As I’ve written before, there are good reasons that a nonideological voter might be undecided between these two futures. The conservative vision requires making structural changes to popular programs, and asking the middle class to accept further creative destruction in an age of insecurity. The last 50 years of Western European life, meanwhile, suggest that the higher-tax, higher-spending equilibrium favored by liberals can be comfortable rather than dystopian.
But there’s a strong rebuttal to the case for accepting a bigger-government new normal.
The European model of social democracy has its virtues, but it has always depended on the wealth created by American laissez-faire. As a recent economic paper entitled “Can’t We All Be More Like Scandinavians?” points out, it’s easier for smaller countries to afford a more “cuddly” form of capitalism if big countries like the United States are driving global economic growth. And the price of a permanently larger government — in growth lost, private-sector jobs left uncreated, breakthroughs forgone — is much higher for a country of our size and influence than it is for a Sweden or a France.
What’s more, we would be paying this increased price at a very different demographic and economic moment than when the European welfare states were built, or for that matter when our own entitlement system was established.
It’s one thing for a young, fast-growing nation — like the America of the 1960s — to embrace a permanently larger public sector. It’s quite another for a graying society with a stagnant economy and a sinking birthrate to do the same. There’s a risk of a vicious cycle, in which a shrinking working-age population bears the burden of growing old-age entitlements, which in turn discourages precisely the kind of risk-taking and family formation required to keep the system solvent.
Already our government redistributes too much from the young to the old, from working families to retirees, from productive entrepreneurs to protected clients. To accede to this government’s permanent expansion is to walk, with eyes wide open, into the kind of economic and demographic trap that has ensnared the weaker economies of Europe today.
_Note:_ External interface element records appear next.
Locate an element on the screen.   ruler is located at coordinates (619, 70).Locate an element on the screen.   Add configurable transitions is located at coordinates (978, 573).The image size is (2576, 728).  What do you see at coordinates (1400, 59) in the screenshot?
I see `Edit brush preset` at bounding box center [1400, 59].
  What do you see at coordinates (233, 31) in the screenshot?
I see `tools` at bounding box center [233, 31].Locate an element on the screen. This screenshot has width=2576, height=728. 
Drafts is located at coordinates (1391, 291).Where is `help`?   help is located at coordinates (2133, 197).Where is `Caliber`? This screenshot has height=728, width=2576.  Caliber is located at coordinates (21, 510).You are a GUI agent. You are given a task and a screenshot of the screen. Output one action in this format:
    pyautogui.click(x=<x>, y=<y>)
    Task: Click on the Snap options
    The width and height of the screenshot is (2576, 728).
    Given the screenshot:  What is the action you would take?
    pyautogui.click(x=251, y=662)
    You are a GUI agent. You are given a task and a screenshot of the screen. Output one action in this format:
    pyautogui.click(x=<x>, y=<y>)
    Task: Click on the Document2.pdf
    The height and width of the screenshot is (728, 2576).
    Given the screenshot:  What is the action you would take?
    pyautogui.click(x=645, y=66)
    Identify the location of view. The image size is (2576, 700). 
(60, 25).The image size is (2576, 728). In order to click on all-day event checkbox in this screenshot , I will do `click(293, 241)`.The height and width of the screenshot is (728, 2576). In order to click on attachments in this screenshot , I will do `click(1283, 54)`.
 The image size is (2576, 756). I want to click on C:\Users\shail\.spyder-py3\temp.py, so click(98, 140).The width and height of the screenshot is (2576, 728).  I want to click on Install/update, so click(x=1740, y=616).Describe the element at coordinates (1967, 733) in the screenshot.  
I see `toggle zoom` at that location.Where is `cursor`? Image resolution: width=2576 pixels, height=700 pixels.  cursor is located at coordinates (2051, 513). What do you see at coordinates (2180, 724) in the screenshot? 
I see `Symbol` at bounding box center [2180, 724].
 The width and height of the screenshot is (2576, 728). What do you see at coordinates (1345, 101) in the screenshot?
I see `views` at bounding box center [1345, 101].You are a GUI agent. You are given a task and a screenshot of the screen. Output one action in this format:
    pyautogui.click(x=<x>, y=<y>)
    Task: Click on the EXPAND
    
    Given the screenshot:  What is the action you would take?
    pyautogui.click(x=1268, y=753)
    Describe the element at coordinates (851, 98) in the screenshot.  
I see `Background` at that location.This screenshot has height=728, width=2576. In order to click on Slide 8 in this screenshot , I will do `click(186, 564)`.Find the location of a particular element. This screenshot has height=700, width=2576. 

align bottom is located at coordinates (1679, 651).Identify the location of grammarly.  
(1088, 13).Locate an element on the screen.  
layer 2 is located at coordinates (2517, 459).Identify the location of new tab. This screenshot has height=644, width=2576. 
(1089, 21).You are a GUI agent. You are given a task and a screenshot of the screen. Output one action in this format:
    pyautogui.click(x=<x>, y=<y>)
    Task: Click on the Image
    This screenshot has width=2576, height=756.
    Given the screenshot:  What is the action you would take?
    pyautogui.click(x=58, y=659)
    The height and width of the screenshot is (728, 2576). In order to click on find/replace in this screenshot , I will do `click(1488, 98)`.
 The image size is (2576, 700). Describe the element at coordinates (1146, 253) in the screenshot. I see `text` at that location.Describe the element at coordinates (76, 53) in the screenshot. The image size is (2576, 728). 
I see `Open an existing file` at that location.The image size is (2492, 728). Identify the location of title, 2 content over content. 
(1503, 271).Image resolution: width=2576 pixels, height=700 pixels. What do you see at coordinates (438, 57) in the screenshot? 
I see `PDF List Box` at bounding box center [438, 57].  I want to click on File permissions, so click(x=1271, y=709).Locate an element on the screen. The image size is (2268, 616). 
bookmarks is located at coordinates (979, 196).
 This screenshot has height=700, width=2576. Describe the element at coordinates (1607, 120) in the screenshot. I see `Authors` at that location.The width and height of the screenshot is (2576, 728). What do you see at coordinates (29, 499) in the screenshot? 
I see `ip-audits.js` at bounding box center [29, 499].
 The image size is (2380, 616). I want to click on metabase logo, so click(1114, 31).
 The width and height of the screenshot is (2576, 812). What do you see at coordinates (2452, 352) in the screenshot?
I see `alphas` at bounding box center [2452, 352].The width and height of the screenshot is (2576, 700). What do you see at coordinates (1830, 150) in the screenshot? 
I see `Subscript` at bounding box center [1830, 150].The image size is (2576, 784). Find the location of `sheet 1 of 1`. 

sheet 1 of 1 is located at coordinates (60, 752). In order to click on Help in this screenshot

President Obama did not single-handedly put us on this path. But he has kept us on it, accelerated our progress down it, and campaigned for re-election as though taking this course had no downsides whatsoever. He’s the candidate of the Medicare status quo in a country facing an entitlement crunch, of government bailouts in an economy with a crony capitalism problem, and of contraceptive mandates in a society with a birth dearth.
For an incumbent president facing a mistrusted opposition party, this may prove a formula for a narrow electoral victory. But for the country that might vote to re-elect him, it risks four more years of drift, stagnation and decline.